The following is a template of the format you must follow:

allow:
  schema: <your_schema_name>
  types: <your_object_type>


  allow:        
    your_table_name_1:  
       allow: ["your_column_name"]
       conditions: "your_condition"

    your_table_name_2:

    your_table_name_3:
      allow: ["your_column_name"]
      conditions: "your_condition"

For a detailed explanation of configuration parameters in the filter file, read: Filter Reference

III. Set up Extractor Configuration #

For real-time replication, you must create a heartbeat table in the source Cassandra.
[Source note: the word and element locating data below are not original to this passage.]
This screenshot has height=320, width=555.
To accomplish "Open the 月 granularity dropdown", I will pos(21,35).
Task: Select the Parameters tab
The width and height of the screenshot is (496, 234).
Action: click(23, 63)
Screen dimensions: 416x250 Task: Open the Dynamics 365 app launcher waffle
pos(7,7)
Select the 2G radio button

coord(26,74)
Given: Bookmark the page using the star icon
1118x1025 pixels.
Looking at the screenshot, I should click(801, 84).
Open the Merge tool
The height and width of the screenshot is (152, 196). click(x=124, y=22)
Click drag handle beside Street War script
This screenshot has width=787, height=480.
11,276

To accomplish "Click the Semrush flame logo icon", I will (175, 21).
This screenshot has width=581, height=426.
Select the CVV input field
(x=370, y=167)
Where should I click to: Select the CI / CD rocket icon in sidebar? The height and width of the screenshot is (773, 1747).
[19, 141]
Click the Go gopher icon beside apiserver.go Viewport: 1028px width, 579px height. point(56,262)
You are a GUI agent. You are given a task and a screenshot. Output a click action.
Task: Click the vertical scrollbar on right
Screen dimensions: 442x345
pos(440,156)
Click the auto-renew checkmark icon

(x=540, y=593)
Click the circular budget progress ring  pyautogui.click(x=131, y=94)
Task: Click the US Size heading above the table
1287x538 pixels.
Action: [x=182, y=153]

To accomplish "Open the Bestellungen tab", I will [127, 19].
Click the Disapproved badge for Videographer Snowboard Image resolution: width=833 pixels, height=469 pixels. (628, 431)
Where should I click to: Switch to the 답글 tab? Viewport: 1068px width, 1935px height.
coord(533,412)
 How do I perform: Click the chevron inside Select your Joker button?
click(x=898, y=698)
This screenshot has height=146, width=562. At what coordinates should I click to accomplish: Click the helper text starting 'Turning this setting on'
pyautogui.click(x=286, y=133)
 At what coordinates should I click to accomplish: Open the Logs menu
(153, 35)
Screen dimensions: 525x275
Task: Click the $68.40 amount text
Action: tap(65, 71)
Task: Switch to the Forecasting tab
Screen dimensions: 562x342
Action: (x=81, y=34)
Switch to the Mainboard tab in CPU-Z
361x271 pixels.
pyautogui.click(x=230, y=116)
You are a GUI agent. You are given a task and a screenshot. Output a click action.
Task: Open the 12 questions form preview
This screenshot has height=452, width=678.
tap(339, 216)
Create a heartbeat table in the catalog you are going to replicate with the following DDL:

CREATE TABLE "<user_keyspace>"."replicate_io_cdc_heartbeat"("timestamp" BIGINT, PRIMARY KEY("timestamp"));

Grant INSERT, UPDATE, and DELETE privileges to the user configured for replication.
From $REPLICANT_HOME navigate to the extractor configuration file:
```
vi conf/src/cassandra.yaml
```

If required, make the necessary changes as follows:

snapshot:
   extraction-method: CSVLOAD #Allowed values are QUERY, CSVLOAD
   native-extract-options:
     control-chars:
       delimiter: ','
       quote: '"'
       escape: "\u0000"
       null-string: "NULL"
       line-end: "\n"

realtime:
  heartbeat:
    enable: true
    table-name [20.09.14.3]: replicate_io_cdc_heartbeat #Heartbeat table name if changed
    column-name [20.10.07.9]: timestamp #Heartbeat table column name if changed

Limitations #

The following limitations will apply when replicating from Cassandra as a source:

Replication of counter tables is not supported.
Changes resulted from any of these features are ignored:
- TTL on collection-type columns
- Range deletes
- Static columns
- Triggers
- Secondary indices
- Light-weight transactions
Unsupported Datatypes:
- map
- set

Note: The operation(Insert/Update/Delete) count during real-time replication will be displayed on the dashboard as (number of operations)*(number of replication factors).